Words make up a sentence and a group of sentences form a paragraph. When reading the Word of God, the second unit of truth is to examine the context of the sentence within the paragraph. Do not be mistaken and equate sentences with verses in the Bible. While the Scripture is the divinely inspired Word of God, chapter and verse indicators are not. Although chapters and verses are helpful for locating a particular part of Scripture, it should not serve as a division of truth. We should leave aside chapters and verses when studying the Bible and think of the sentence in the context of the paragraph it is a part of.

For example, at Jesus’s temptation, the devil quoted Psalm 91:11-12 saying, “If You are the Son of God…throw Yourself down.

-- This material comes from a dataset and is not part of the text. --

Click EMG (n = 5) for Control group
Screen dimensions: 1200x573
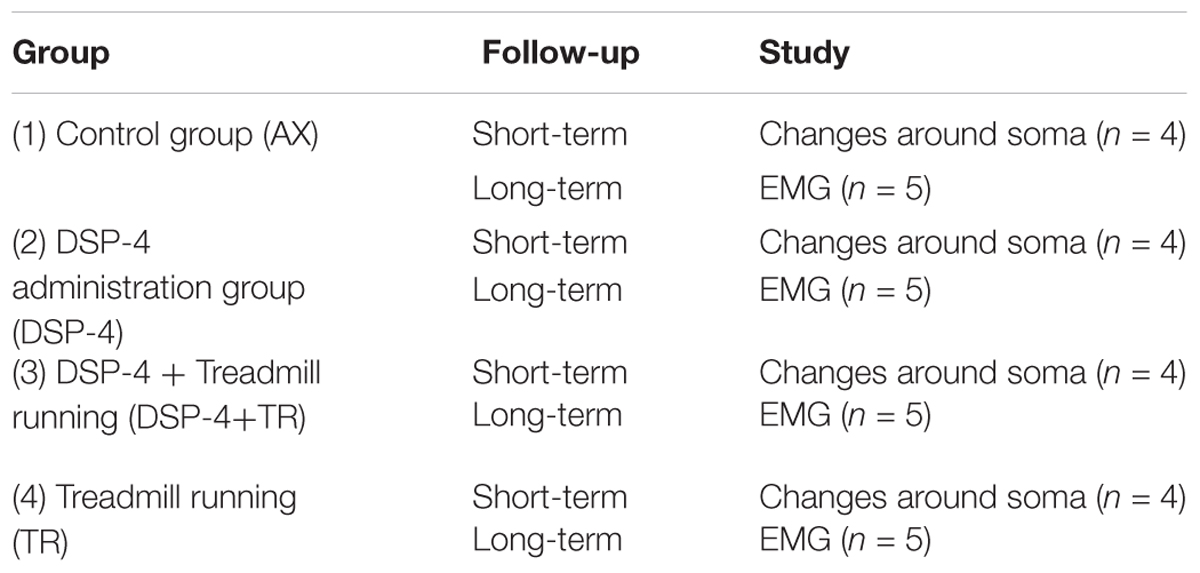click(845, 188)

For it is written: ‘He will command His angels concerning you, and they will lift you up in their hands, so that you will not strike your foot against a stone’” (Matthew 4:6). The devil quoted complete sentences but messes up by taking it out of the paragraph context in which it comes from. By the way, the devil can quote Scripture and he does but if we read the next sentence of the psalm that the devil does not quote it says, “You will tread on the lion and the cobra; you will trample the great lion and the serpent” (Psalm 91:13). Who is the lion prowling around and who is the serpent in the Bible? The lion and the serpent both represent the devil. If the devil quoted the next sentence, he would be talking about his own demise.

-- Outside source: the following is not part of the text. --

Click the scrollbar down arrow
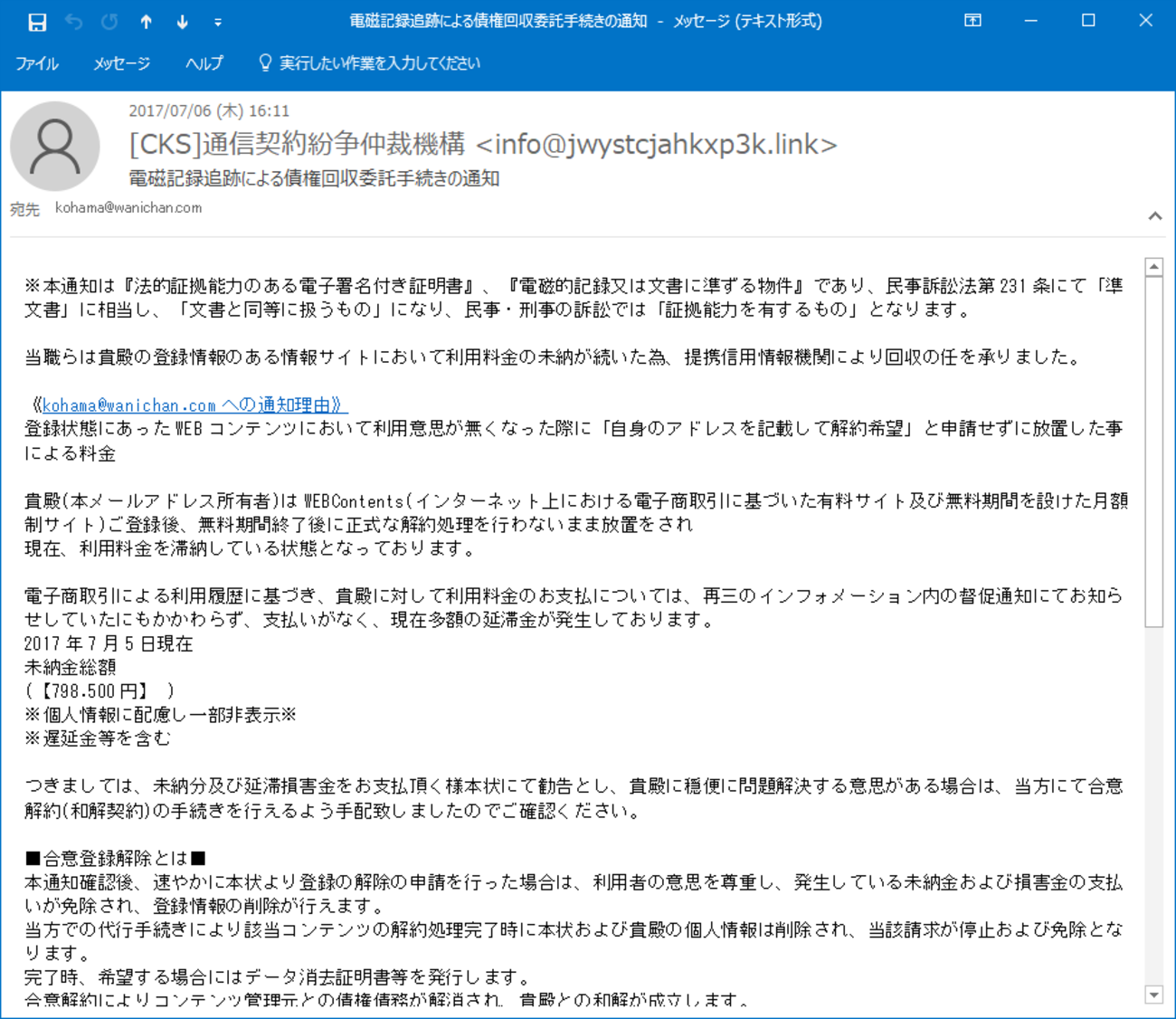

Another example, Philippians 4:13 says, “I can do all things through Christ who strengthens me” (NKJV). A woman once shared with me that she was a part of a team leading a Sunday evening service. When asked, “Which one of you is the singer?” She responded, “We do not have one but I used to sing so I claimed the promise, ‘I can do all things through Christ who strengthens me.’” But it was a disaster. The woman could not understand why God did not fulfill His promise. I told her, “Because that verse has nothing to do with your singing. It has a context. By looking at the paragraph, Paul is saying, ‘I’ve learned the secret to living with nothing, with plenty, in poverty, in riches, well fed or hungry––in any circumstance––when Christ is my strength.’”

The sentence will never contradict the paragraph; rather, we derive the sentence’s meaning from the paragraph. As we study the Word of God, a sentence has to be understood in light of the paragraph––this is the second hermeneutic practice.


Prayer: Sovereign God, teach me to understand Your Word in the right context and not misconstrue its meaning to my own advantage or gain. Thank You, Lord.